- Relator(a)
- Ministro Raul Araújo
- Órgão julgador
- Quarta Turma
- Data do julgamento
- 19/03/2015
- Data de publicação
- 17/04/2015
STJ – Acórdão, Rel. Ministro Raul Araújo, Quarta Turma, j. 19/03/2015, p. 17/04/2015
AGRAVO REGIMENTAL NO AGRAVO EM RECURSO ESPECIAL. PROCESSUAL CIVIL. LITIGÂNCIA DE MÁ-FÉ. MULTA MANTIDA. HONORÁRIOS ADVOCATÍCIOS. VALOR ADEQUADO. AGRAVO NÃO PROVIDO. 1. "Caracteriza-se litigância de má-fé, prevista nos incisos II, IV, VI e VII do art. 17 do CPC, as argumentações da recorrente que alteram a verdade dos fatos e prejudicam a parte recorrida com a postergação da efetiva prestação jurisdicional" (AgRg no REsp 1.297.280/SP, Rel.
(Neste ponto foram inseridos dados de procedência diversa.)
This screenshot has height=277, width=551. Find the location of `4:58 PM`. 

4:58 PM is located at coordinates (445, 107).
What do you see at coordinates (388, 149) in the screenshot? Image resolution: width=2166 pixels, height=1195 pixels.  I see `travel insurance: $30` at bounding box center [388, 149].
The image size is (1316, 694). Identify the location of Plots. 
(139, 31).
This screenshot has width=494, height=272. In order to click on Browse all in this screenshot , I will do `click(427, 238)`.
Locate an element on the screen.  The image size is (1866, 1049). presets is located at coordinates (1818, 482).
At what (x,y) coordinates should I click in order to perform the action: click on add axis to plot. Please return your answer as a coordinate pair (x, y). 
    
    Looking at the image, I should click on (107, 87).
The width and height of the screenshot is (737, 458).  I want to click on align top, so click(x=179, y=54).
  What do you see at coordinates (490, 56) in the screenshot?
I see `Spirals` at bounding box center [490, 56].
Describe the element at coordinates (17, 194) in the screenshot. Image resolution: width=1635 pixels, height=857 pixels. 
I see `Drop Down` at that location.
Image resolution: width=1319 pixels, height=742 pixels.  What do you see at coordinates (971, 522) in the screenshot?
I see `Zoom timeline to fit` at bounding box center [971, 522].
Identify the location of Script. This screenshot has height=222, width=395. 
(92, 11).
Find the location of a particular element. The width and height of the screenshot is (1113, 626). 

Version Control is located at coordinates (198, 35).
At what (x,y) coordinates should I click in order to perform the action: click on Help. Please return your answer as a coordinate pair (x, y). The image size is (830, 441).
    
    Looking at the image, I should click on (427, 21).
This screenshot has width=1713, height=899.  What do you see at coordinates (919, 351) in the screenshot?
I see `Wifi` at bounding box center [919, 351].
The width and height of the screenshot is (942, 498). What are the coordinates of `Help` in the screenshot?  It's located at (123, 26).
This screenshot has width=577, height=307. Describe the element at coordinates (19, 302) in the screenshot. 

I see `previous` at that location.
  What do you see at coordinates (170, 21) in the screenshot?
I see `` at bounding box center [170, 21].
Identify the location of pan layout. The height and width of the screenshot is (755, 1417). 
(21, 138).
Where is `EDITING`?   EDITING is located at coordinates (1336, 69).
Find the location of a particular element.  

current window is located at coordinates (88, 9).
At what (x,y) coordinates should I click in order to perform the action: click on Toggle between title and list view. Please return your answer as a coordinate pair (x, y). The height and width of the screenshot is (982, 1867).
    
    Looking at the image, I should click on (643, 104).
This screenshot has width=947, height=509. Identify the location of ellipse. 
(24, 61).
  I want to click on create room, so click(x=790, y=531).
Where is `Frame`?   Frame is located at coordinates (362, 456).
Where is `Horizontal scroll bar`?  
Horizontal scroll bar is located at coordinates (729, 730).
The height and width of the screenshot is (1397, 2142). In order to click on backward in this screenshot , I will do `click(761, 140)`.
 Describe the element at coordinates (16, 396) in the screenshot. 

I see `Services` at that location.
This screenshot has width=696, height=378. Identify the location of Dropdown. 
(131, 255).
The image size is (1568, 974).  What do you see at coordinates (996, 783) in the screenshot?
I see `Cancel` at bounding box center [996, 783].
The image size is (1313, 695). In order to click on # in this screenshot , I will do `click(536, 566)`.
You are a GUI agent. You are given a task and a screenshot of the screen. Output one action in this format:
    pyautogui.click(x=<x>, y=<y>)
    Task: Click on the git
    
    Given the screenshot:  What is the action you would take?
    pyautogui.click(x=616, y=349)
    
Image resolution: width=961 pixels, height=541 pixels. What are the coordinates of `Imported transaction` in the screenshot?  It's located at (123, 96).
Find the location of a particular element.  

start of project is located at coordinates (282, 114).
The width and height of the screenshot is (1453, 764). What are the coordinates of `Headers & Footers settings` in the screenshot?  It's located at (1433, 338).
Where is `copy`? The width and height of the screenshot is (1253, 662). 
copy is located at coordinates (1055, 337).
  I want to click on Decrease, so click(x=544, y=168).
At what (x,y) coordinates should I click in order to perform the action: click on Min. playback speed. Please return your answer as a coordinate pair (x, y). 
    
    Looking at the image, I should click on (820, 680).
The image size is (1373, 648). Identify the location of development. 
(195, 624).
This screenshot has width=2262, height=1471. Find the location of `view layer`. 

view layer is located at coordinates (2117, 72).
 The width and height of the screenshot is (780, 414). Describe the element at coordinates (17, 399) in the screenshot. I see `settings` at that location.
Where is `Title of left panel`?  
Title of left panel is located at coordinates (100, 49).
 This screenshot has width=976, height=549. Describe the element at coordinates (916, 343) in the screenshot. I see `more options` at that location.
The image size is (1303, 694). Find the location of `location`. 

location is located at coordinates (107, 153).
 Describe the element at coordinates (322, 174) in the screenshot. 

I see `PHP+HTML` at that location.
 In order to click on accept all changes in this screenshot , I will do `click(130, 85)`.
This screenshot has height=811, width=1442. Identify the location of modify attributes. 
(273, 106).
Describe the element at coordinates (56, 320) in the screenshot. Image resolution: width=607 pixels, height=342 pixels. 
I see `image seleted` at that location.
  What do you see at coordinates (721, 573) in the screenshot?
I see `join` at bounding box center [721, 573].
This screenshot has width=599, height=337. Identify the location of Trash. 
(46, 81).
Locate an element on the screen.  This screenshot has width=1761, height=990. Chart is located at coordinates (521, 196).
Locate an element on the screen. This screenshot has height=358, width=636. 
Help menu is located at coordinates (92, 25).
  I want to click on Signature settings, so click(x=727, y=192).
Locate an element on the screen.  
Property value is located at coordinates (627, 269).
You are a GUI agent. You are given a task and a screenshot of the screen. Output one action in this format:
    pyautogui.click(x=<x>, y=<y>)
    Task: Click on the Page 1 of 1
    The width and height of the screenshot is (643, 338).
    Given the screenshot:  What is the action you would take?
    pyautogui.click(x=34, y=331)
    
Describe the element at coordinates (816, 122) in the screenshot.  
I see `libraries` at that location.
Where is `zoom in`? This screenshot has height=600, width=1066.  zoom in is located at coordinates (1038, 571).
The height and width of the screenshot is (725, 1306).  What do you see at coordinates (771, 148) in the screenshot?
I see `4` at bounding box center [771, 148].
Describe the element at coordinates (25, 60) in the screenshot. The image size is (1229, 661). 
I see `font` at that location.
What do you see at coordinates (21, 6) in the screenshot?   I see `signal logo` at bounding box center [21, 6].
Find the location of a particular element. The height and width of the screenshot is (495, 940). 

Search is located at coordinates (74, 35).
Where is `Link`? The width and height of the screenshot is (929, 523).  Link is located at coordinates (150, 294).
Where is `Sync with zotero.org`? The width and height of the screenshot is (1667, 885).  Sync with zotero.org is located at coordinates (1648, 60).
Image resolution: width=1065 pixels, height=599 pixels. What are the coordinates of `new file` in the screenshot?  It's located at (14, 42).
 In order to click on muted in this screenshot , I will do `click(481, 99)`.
Ministro LUIS FELIPE SALOMÃO, QUARTA TURMA, DJe de 5/12/2013). 2. Outrossim, consideradas as peculiaridades destacadas pelo acórdão recorrido de que a recorrente deduziu a pretensão declaratória/anulatória contra o fato incontroverso da existência do negócio de venda e compra, perquirir a efetiva ocorrência, ou não, de litigância de má-fé, para o fim de afastar a multa, é providência incompatível com a via recursal eleita, tendo em vista o óbice da Súmula 7/STJ. 3. O Superior Tribunal de Justiça pode rever o valor estabelecido a título de honorários advocatícios pelas instâncias ordinárias nas hipóteses em que a condenação se revelar irrisória ou exorbitante, distanciando-se dos padrões de razoabilidade. Atesta-se, no entanto, que a situação não ocorreu no caso em exame, em que o montante estipulado a título de honorários advocatícios pela Corte de origem foi de 15% (quinze por cento) do valor atribuído à causa (que é de R$ 7.308,00). 4. Agravo regimental a que se nega provimento. (AgRg no AREsp n. 612.132/SP, relator Ministro Raul Araújo, Quarta Turma, julgado em 19/3/2015, DJe de 17/4/2015.)